Chemical Diversity Not Captured by Molecular Networking

Even though the molecular networking approach captures significant chemical diversity within a sample and allows putative annotations of related molecules, we were able to identify additional related and new molecules that were not captured in the described molecular network. For example, two previously undescribed aplysinopsin analogs at m/z 243.1240 and m/z 229.1084 were not captured by the aplysinopsin molecular network, likely due to spectral filtering parameters utilized (Fig. S9). Additionally, a brominated pyrroloiminoquinolone, namely makaluvamine O, was identified by manual analysis of ESI-MS/MS data, database search and structural annotation of observed MS2 ions (Fig. S10).
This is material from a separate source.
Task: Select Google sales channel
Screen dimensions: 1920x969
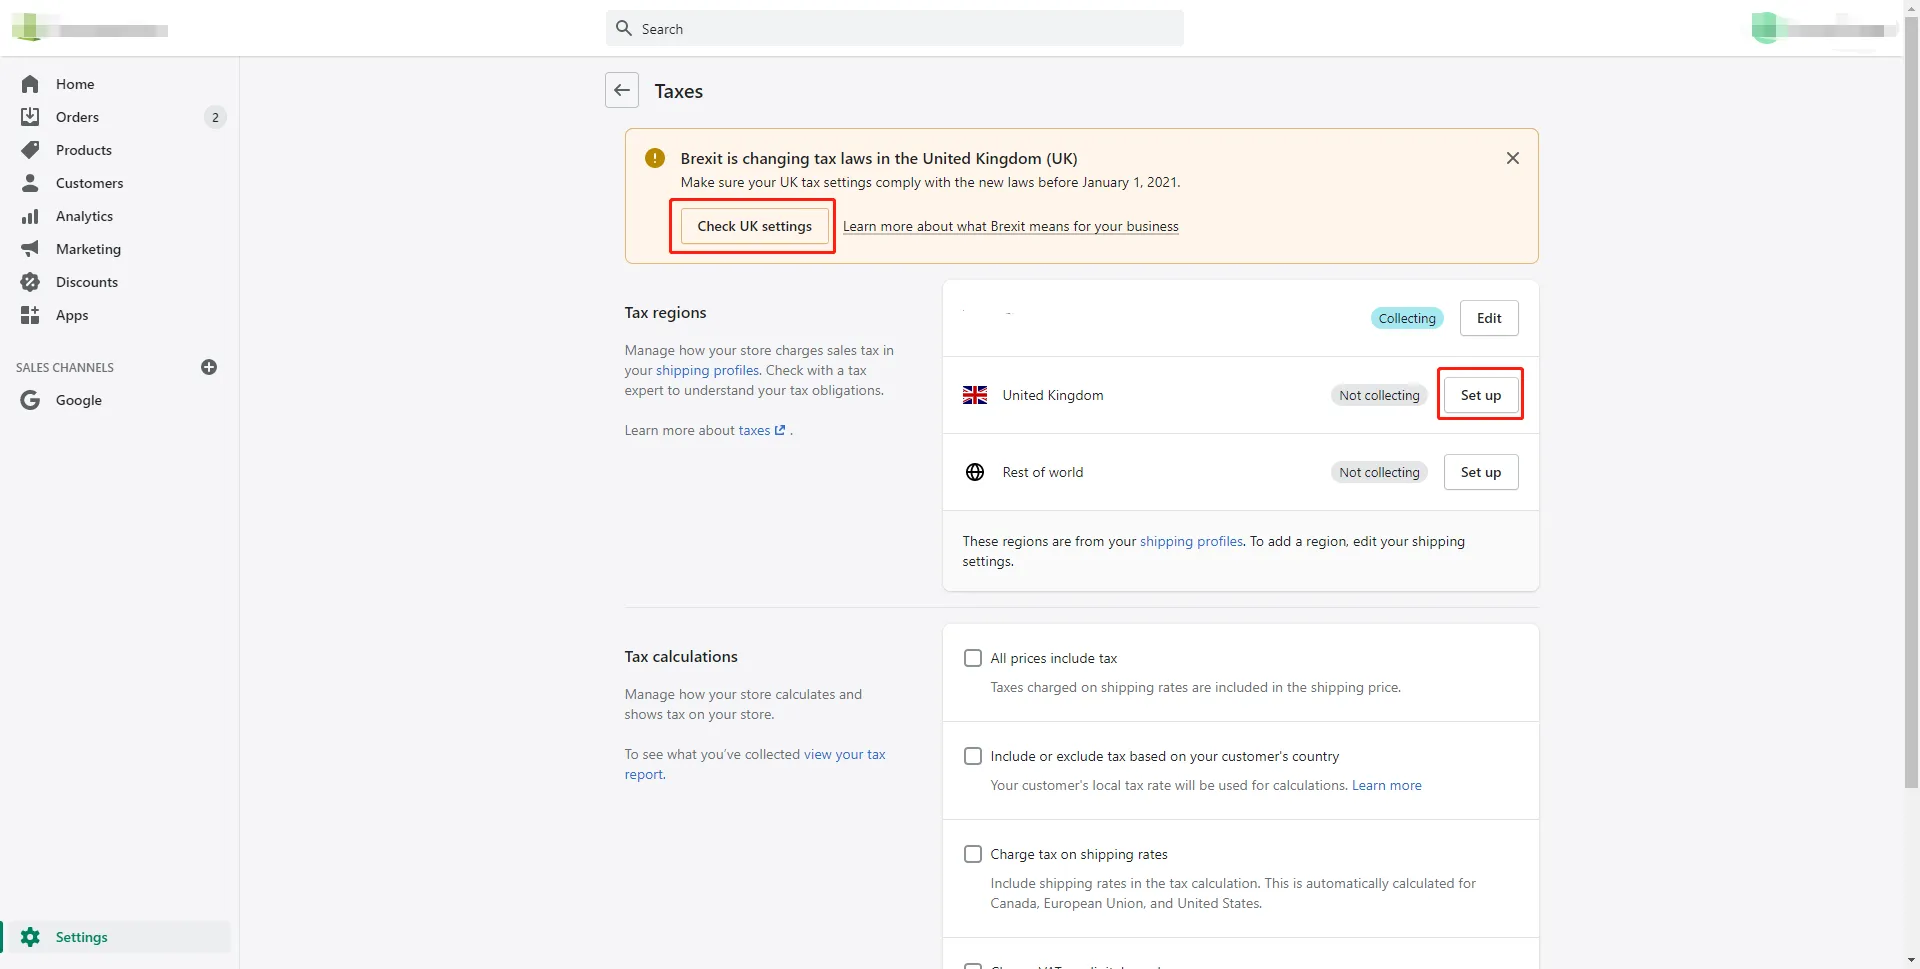Action: 78,400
Utilizing a multi-pronged mass spectrometry-based strategy, we comprehensively describe for the first time the intra and inter-chemical diversity of a marine sponge. This thorough approach first highlights how complex the metabolomes of marine sponges are. Secondly, descriptions of multiple analogs of the same molecule suggest that the biosynthetic pathways for the natural synthesis of these compounds are likely promiscuous. Thirdly, detection of similar compounds produced by cyanobacterial blooms and the cyanobacteria associated with a marine sponge suggests presence of common biosynthetic pathways between the two and has interesting ecological implications. Such correlations were derived by manual search of the literature. We have deposited the current dataset and the putative annotations in the MassIVE repository. Availability of high-resolution mass spectrometry datasets and compound annotation through these repositories will enable high-throughput cross-correlations of metabolomes of diverse marine organisms including sponges, corals, marine mammals, and fishes, among others. The advances will facilitate molecular characterization of predator-prey interactions, symbiosis, bioaccumulation, and other important ecological and environmental interactions, enhancing our knowledge of the marine ecosystem at the metabolic level.